De tintes autobiográficos, “Le meraviglia” habla de una familia de Umbría que vive en una granja destartalada y trata de ganarse la vida mediante la apicultura. Guiada por un padre estricto, radical y algo majara, la historia se adentra en las dificultades que atraviesa esta familia de outsiders para sobrevivir en un mundo en el que los concursos de televisión parecen la única alternativa. Con soberbias actuaciones y un papel secundario, pero bordado de su «madrina», Mónica Bellucci, Rohrwacher muestra un talento audiovisual raro de ver, realista y poético que fuerza al espectador a engancharse al día a día de estos singulares y maravillosos personajes. Con secuencias inolvidables, las abejas funcionan en el relato como metáfora de la familia, del clan, de un mundo auténtico que desaparece sin que nadie haga nada por sostenerlo.

El largometraje, de un modo sencillo, honesto e inteligente nos devuelve la esencia del hecho cinematográfico, la magia que muchos temen que se haya esfumado en los tiempos del entretenimiento digital. “Le meraviglie” reivindica un cine «pobre» e imaginativo en sus efectos especiales, artesano y observador. La película de la directora de Fiesole utiliza la cámara de tal modo que la vida parece fluir en la pantalla, su guión está tan bien elaborado que apenas se percibe, su historia tiene giros poéticos, cómicos, musicales… Todo eso que se perderá es lo que recoge literal y metafóricamente Alice Rohrwacher en su película, ese mundo que dejamos marchar, lo salvaje y lo libre, los teatros y los pequeños cines, las librerías, la tierra del que la trabaja…

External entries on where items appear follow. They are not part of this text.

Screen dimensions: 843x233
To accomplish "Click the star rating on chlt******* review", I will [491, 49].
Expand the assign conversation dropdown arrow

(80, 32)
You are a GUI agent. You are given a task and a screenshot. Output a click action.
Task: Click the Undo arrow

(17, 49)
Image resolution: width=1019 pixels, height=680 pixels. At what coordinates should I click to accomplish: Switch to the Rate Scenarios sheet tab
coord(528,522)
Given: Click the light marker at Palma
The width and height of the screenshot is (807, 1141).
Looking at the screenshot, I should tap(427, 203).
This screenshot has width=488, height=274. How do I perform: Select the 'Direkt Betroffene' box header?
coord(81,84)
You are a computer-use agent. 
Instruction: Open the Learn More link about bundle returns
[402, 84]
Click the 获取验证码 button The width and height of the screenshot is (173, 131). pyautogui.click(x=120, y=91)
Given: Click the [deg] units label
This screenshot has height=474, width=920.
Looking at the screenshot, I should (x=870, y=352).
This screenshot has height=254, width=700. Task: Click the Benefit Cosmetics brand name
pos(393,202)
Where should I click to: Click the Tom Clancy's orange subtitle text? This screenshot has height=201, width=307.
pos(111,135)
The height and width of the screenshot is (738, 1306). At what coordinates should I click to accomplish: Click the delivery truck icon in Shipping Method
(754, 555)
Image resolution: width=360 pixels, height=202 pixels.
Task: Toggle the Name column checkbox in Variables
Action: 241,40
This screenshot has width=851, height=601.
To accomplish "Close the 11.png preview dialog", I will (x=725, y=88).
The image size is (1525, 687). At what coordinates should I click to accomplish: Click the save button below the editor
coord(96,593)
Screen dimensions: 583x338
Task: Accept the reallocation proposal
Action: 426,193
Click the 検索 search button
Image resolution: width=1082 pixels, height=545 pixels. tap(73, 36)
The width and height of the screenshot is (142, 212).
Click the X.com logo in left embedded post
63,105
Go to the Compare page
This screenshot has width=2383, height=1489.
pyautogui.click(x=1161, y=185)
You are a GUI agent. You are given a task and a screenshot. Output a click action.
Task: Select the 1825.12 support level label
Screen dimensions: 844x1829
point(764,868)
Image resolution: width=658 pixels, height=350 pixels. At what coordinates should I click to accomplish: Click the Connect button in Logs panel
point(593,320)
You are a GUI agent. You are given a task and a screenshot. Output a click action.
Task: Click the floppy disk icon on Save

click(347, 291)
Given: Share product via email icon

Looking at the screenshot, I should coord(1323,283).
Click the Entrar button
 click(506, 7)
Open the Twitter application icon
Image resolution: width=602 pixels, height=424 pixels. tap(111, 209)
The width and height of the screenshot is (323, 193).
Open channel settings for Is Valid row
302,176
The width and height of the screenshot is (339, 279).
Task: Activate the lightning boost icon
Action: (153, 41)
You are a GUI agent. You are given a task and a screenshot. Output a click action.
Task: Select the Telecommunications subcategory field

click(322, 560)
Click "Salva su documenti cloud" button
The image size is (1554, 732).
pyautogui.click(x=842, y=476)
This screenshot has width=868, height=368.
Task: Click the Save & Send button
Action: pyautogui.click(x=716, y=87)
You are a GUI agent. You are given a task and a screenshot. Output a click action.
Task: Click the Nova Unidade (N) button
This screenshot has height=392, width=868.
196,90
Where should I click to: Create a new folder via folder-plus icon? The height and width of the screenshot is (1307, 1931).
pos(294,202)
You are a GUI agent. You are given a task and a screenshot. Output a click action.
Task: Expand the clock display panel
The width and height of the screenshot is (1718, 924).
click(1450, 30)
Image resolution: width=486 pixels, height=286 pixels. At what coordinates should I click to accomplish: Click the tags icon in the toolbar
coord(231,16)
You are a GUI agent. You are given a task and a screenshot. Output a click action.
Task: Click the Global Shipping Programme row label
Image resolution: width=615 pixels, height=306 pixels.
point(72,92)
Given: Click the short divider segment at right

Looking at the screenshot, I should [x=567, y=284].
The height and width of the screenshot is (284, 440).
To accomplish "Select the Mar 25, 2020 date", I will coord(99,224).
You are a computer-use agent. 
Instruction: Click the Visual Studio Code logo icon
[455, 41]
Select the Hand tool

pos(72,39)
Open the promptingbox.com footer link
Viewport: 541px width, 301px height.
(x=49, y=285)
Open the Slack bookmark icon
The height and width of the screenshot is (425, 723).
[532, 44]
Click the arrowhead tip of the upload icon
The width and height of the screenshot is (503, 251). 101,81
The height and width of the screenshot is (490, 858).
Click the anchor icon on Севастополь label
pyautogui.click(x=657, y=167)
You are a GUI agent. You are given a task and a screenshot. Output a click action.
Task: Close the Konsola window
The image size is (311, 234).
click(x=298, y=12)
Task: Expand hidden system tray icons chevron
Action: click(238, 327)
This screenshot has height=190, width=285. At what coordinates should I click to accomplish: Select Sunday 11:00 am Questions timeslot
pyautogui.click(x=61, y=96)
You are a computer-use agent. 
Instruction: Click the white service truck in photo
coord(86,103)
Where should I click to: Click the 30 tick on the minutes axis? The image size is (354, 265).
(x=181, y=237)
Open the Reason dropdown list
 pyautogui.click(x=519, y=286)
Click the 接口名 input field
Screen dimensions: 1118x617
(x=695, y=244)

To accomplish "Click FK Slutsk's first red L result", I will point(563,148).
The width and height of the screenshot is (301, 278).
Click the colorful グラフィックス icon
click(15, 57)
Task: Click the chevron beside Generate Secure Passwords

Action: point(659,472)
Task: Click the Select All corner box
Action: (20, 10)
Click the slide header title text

Naomi Kawase (Nara, 1969). Su apuesta cinematográfica y vital no es convencional. La japonesa filma aquello de la vida que le conmueve, todo aquello que necesita conocer y entender. Ver una de sus cintas es asomarse a su interior, siguiendo el camino de la universalidad de los intereses y necesidades de los seres humanos. Los de Kawase persiguen dar forma a sus recuerdos, a sus dudas y temores, y entre ellos está el alumbramiento. Precisamente, el comienzo de la vida es el eje central de “Genpin” (2010), una historia en la que un anciano tocólogo en el cenit de su carrera, Tadashi Yoshimura, abre las puertas de su clínica. Allí, colectivamente, un grupo de mujeres se prepara para parir lejos de las «inhumanas» condiciones que impone la ginecología moderna.

Sus métodos, nada usuales (como ver a una embarazada de siete meses partir madera con un hacha), al mismo tiempo que intimidan nos hacen reflexionar acerca de lo mucho que nos alejamos de la naturaleza para abrazarnos a la civilización. La muerte como parte de la vida y el alumbramiento, la mirada del filme es la de Yoshimura, que invita a confiar en la providencia y a dejarse llevar por el río de la vida. “Genpin” es una película en la que hay momentos sublimes, pedazos de realidad cargados de ternura y emoción, captados con sencillez y sin ninguna pretensión preciosista. Lejos de los convencionalismos formales, en su búsqueda de una escritura cinematográfica propia, la realizadora japonesa huye del perfeccionismo para mantenerse cerquita de la realidad, reconocerla en sus contradicciones y mostrarnos así su magia.